Is stamina an issue for your child?

*Note: If intelligence or cognitive functioning or a classifiable disability is an issue, most research actually points at not retaining a child.  Federal statutes protect children from being held back when another year in the same setting with no additional supports will not begin to skim the surface of the learning issues at work.  If you would like more information about protecting your child’s placement in a least restrictive environment, please go to IDEA.ed.gov.

Wednesday
Feb102010

Road signs

 

When I imagined life as a mother, I don’t think I understood the gravity of being the one making all of the significant decisions.  There are these moments we experience as parents when we seem to be living in some kind of Robert Frost inspired universe, standing at the fork in the road and trying to discern which path is best. 

We squint into the darkness, the haze and the fog, trying to force a vision of the future into being, searching for signs about which path is right.  Or which is wrong.  And the haze is hazier, the fog thicker, the light dimmer because the one bearing the weight of the consequences of these decisions is not ourselves, but the little people standing beside us on the road, clinging to our pant legs and asking pesky questions like: Where are we going now? What’s going to happen? Why? Should I be afraid?

Maybe what we are looking for as we peer out toward the future are road signs.  DO NOT ENTER would be helpful.
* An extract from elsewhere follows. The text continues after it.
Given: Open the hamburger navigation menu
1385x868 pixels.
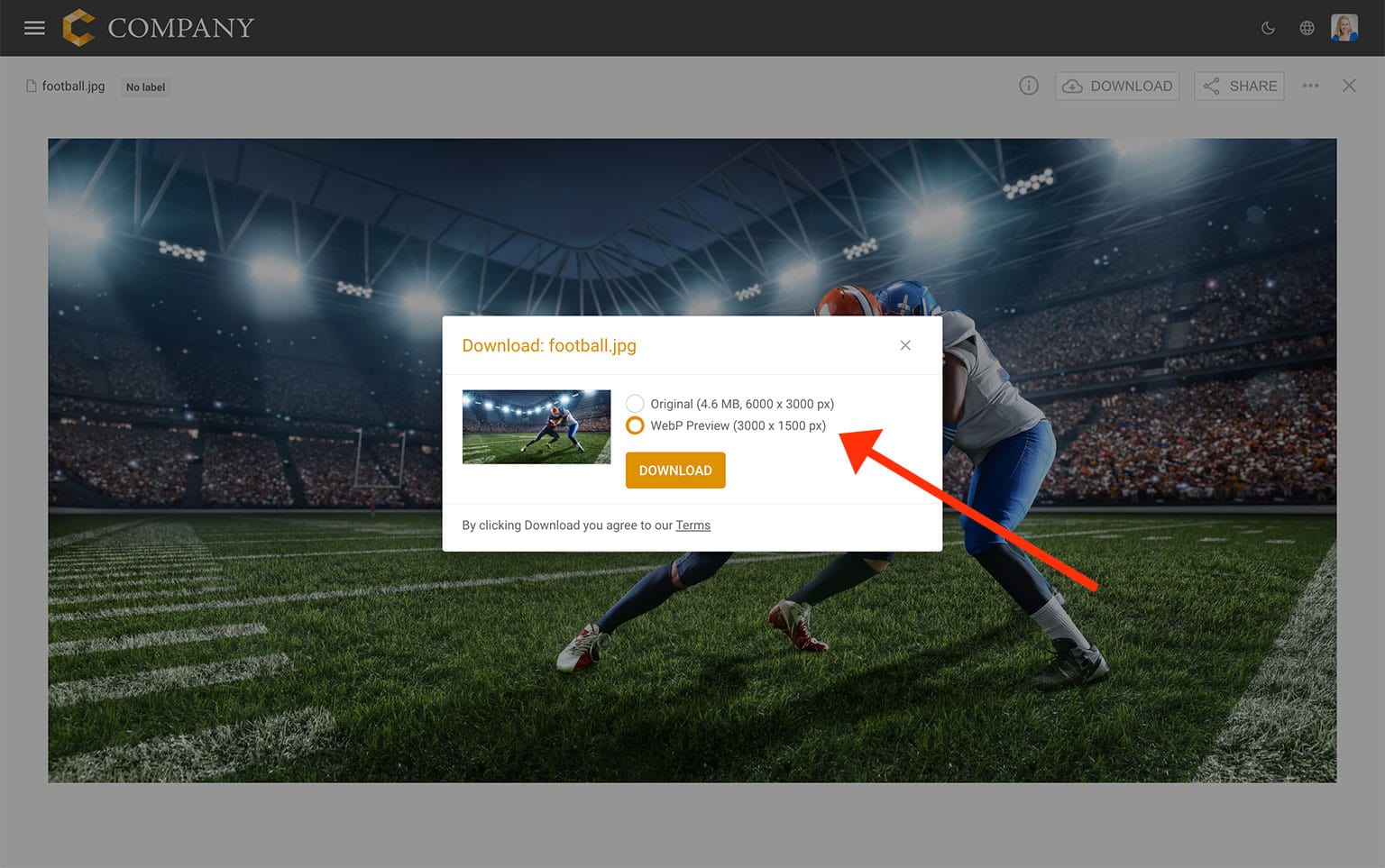Looking at the screenshot, I should (x=34, y=28).
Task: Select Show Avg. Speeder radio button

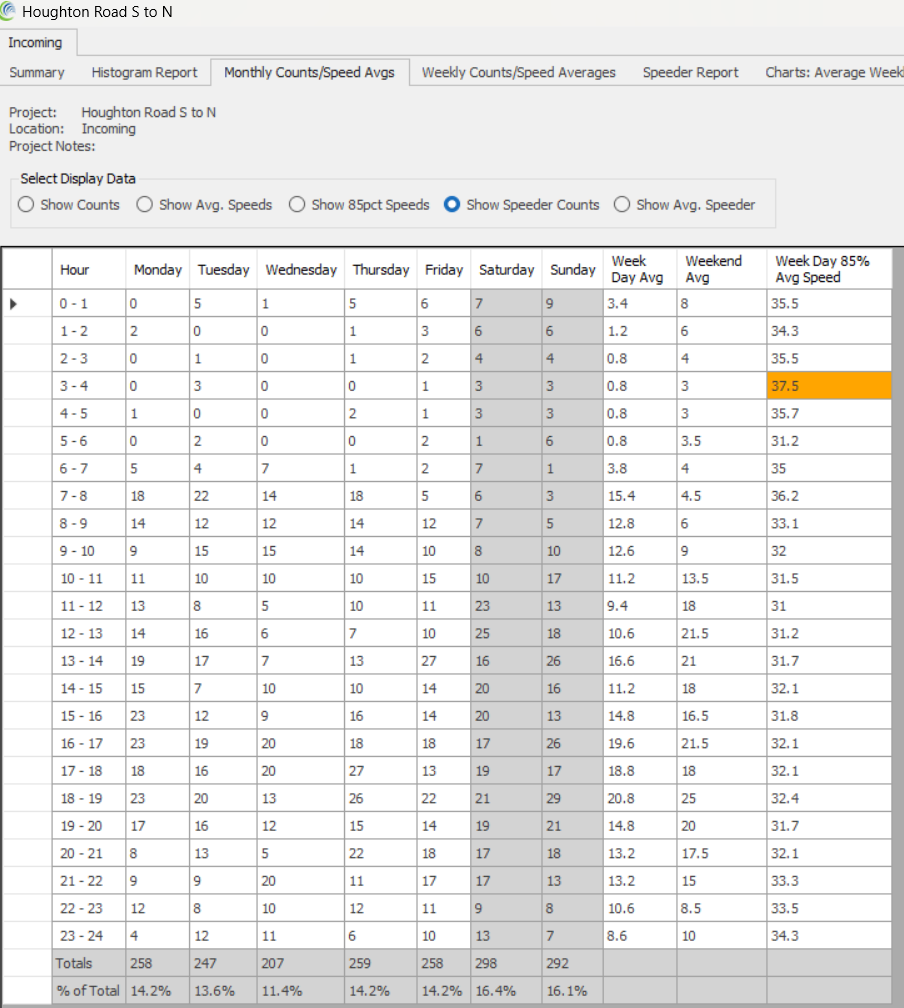Action: 622,204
WRONG WAY. CLEARLY THIS IS THE BEST CHOICE. There are no such signs for us.

As crazy as it seems, many of us are making decisions right now, in February, for school placement next fall.  For our family, the decisions this year are pedestrian compared to the weighty choices we faced at this time last year. 

A year ago we were debating the possibility of waiting a year to begin kindergarten despite WJ’s chronological age.  He would turn five before the cut-off date at our school and would qualify to enter kindergarten.  But the teachers and school director and even we, his parents, had questions about whether or not WJ was ready. 

I have been working this year to document the effects of our decision, which ultimately was to wait.  But many have asked that pesky question, Why?  Why did we decide to wait for kindergarten?  I would like to unpack that a little in the next few weeks.  The reasons were manifold and complicated.

But for now, I am wondering, what have been the toughest decisions you have been faced with on behalf of another?  How do you decide which road to travel?